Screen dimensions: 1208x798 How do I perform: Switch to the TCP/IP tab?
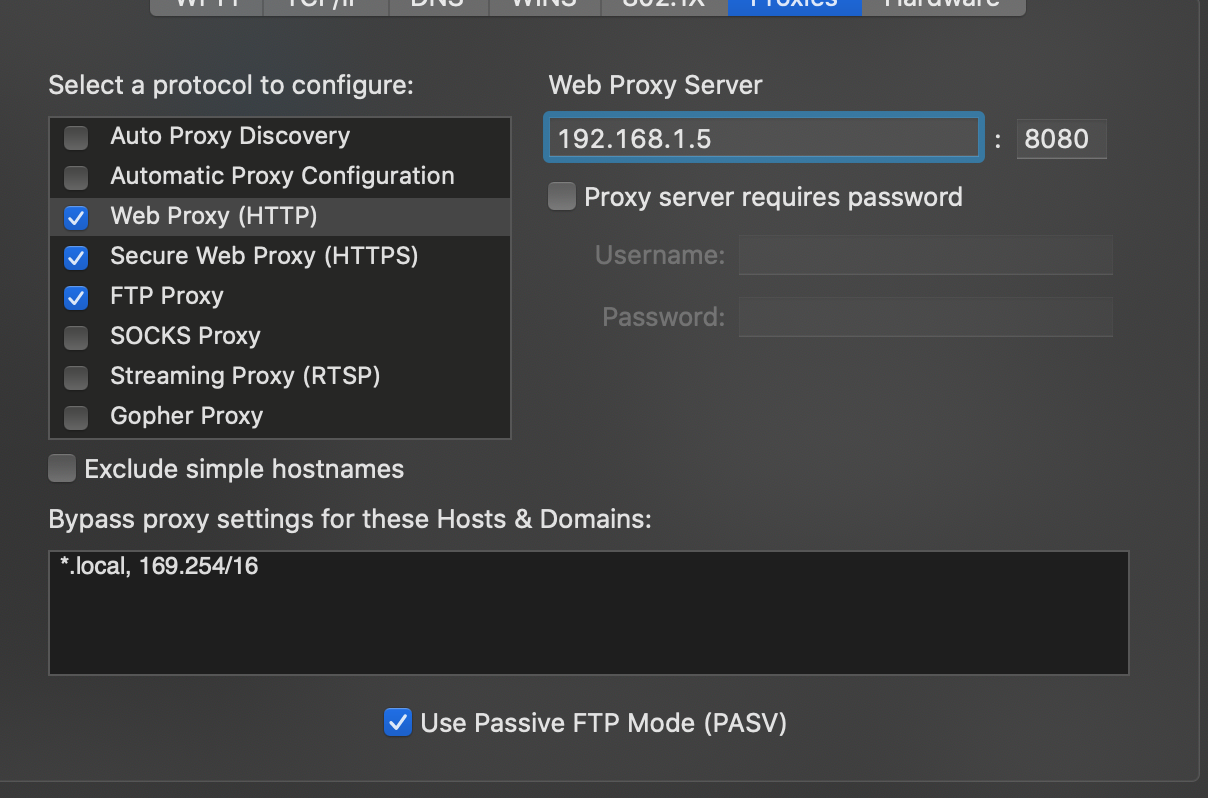[324, 5]
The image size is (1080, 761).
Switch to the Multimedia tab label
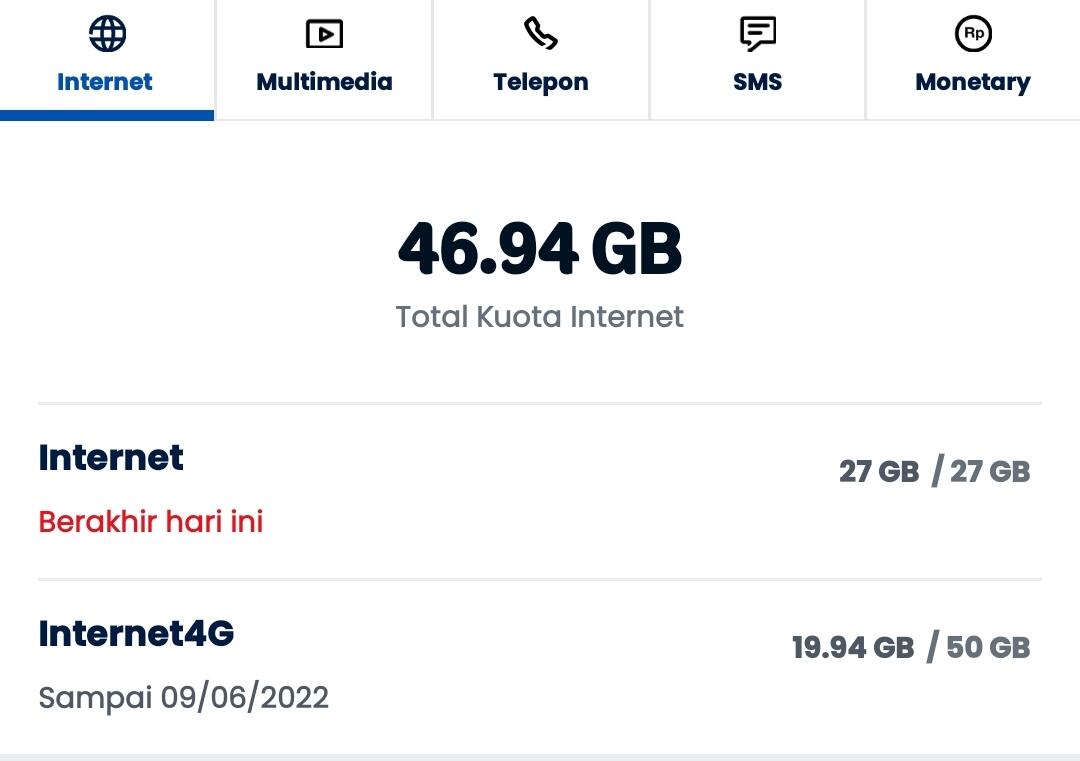324,82
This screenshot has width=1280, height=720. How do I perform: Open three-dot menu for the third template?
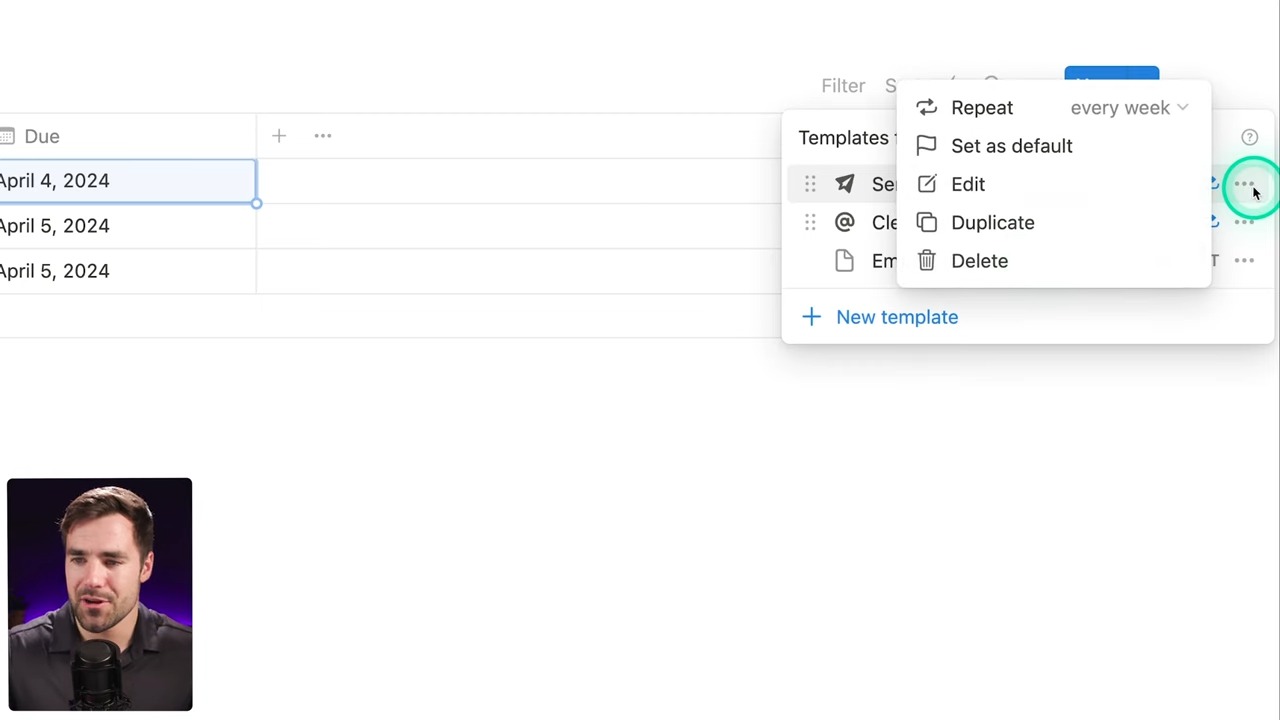pyautogui.click(x=1244, y=261)
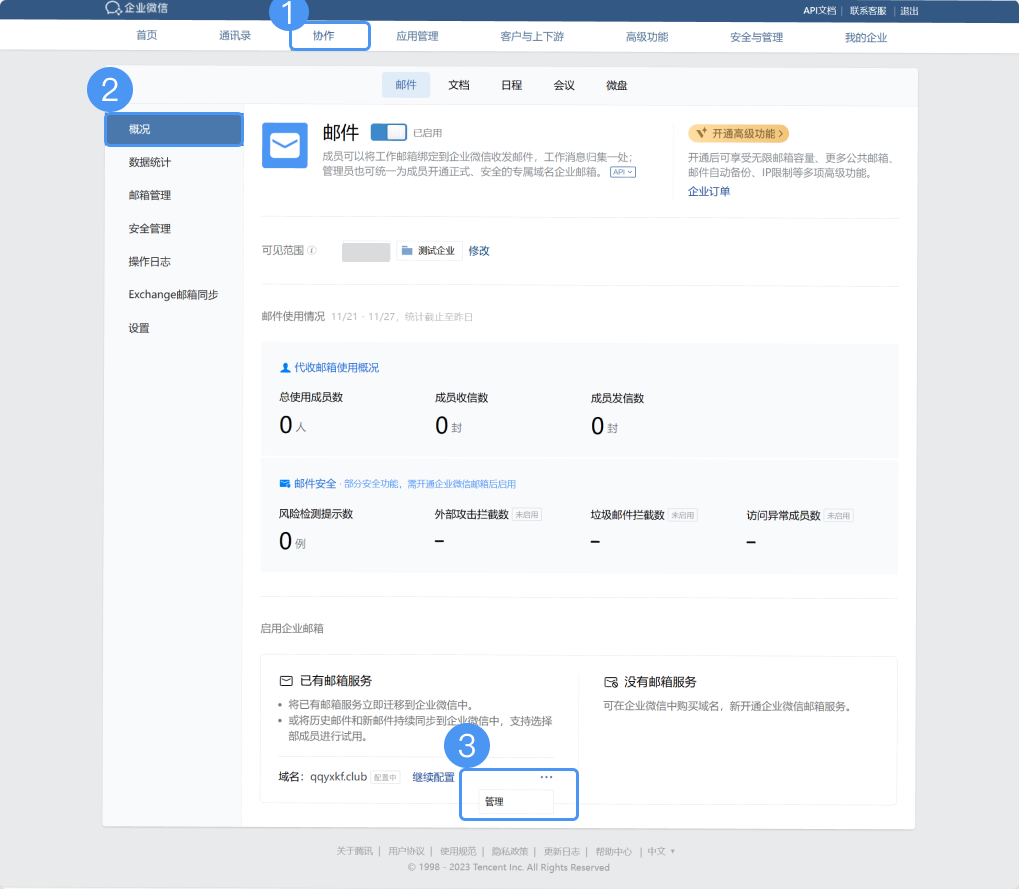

WHAT YOU ARE ASKED TO DO – Set down the entries above again exactly, minus any image.

REPLY –
Screen dimensions: 1208x798 How do I perform: Switch to the TCP/IP tab?
[324, 5]
The image size is (1080, 761).
Switch to the Multimedia tab label
324,82
This screenshot has width=1280, height=720. How do I perform: Open three-dot menu for the third template?
pyautogui.click(x=1244, y=261)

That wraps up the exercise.